On 5 December 2012, a Douglas C-47 Dakota of the South African Air Force crashed in the Drakensberg Mountains, South Africa, killing all eleven people on board.

==Accident==
The aircraft was on a flight from AFB Waterkloof to Mthatha Airport when it crashed near Giant's Castle in the Drakensberg, killing all eleven people on board. Shortly before the crash at 09:45 hours South African Standard Time (07:45 UTC), the crew reported that they were flying on instruments at 11000 ft in instrument meteorological conditions.

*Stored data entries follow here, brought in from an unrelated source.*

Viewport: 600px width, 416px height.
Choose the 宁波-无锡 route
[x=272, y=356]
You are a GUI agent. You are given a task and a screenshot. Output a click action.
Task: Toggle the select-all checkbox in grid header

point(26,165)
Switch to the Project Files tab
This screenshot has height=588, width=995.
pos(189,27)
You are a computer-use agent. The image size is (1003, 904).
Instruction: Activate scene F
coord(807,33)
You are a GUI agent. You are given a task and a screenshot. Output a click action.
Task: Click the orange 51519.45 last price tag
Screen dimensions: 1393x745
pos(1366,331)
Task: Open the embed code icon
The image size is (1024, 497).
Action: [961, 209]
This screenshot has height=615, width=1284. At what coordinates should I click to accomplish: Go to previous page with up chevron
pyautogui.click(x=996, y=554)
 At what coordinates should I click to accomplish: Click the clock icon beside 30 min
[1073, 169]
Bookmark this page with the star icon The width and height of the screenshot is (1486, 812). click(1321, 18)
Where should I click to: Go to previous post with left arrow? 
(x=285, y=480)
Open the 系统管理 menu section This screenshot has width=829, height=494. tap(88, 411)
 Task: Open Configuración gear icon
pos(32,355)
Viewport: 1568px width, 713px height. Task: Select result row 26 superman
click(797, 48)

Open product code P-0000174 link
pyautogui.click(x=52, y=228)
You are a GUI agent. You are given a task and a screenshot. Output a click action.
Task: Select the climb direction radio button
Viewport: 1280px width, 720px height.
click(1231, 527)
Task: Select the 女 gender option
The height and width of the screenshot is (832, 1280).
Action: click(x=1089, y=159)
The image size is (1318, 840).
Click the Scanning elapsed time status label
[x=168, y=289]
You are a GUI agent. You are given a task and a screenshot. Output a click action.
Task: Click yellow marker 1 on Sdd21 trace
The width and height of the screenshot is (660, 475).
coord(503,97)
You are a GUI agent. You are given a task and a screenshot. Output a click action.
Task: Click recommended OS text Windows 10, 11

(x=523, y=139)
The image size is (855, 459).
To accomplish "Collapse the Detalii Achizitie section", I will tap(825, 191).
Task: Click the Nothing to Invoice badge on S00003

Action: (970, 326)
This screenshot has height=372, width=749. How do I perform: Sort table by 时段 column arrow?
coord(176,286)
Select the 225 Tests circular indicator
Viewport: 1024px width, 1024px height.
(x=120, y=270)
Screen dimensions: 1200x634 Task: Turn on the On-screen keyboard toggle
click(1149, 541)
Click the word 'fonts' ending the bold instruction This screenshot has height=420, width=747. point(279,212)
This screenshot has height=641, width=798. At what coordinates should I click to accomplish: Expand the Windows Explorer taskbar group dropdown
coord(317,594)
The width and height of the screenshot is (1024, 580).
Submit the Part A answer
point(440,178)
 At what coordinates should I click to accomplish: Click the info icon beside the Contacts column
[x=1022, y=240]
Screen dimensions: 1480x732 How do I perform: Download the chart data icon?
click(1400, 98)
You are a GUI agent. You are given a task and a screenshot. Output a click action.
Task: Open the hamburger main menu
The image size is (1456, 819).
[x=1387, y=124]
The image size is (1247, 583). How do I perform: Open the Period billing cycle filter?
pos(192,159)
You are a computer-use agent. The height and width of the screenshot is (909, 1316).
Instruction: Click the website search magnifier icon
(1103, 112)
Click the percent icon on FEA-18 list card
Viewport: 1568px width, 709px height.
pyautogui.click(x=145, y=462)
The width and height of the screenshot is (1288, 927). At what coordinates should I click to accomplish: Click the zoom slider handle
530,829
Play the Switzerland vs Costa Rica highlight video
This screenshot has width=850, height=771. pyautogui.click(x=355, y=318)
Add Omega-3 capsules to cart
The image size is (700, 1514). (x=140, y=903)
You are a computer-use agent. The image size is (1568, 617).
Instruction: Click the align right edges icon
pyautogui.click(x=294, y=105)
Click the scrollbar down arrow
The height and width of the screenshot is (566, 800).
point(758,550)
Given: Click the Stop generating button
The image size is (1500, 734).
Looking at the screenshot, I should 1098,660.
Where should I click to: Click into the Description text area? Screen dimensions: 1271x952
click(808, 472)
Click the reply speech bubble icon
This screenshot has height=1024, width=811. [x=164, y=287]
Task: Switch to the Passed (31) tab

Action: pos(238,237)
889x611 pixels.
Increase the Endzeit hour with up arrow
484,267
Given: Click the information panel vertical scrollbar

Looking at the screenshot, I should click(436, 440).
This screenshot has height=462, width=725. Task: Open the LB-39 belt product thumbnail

On board were six crew members and five passengers. Former South African President Nelson Mandela's medical team were initially reported to have been on board the aircraft, but this was later found not to be the case. An initial search by an Atlas Oryx helicopter had to be abandoned due to poor visibility.

==Aircraft==
The aircraft involved was Douglas C-47TP, tail number 6840, c/n 13866. It had been built in 1943 as 43-48050 for the United States Army Air Forces and was transferred to the Royal Air Force in 1944 as KG767 before being immediately transferred to the South African Air Force as 6840. In the early 1990s, the aircraft was modified with Pratt & Whitney Canada PT-6A turboprop engines and a fuselage extension. Based at AFB Ysterplaat, Cape Town, it was mainly used in the maritime patrol role but also acted as a support aircraft for the Silver Falcons display team.

==Investigation==
A Board of Inquiry was convened by the South African Air Force to investigate the cause of the accident.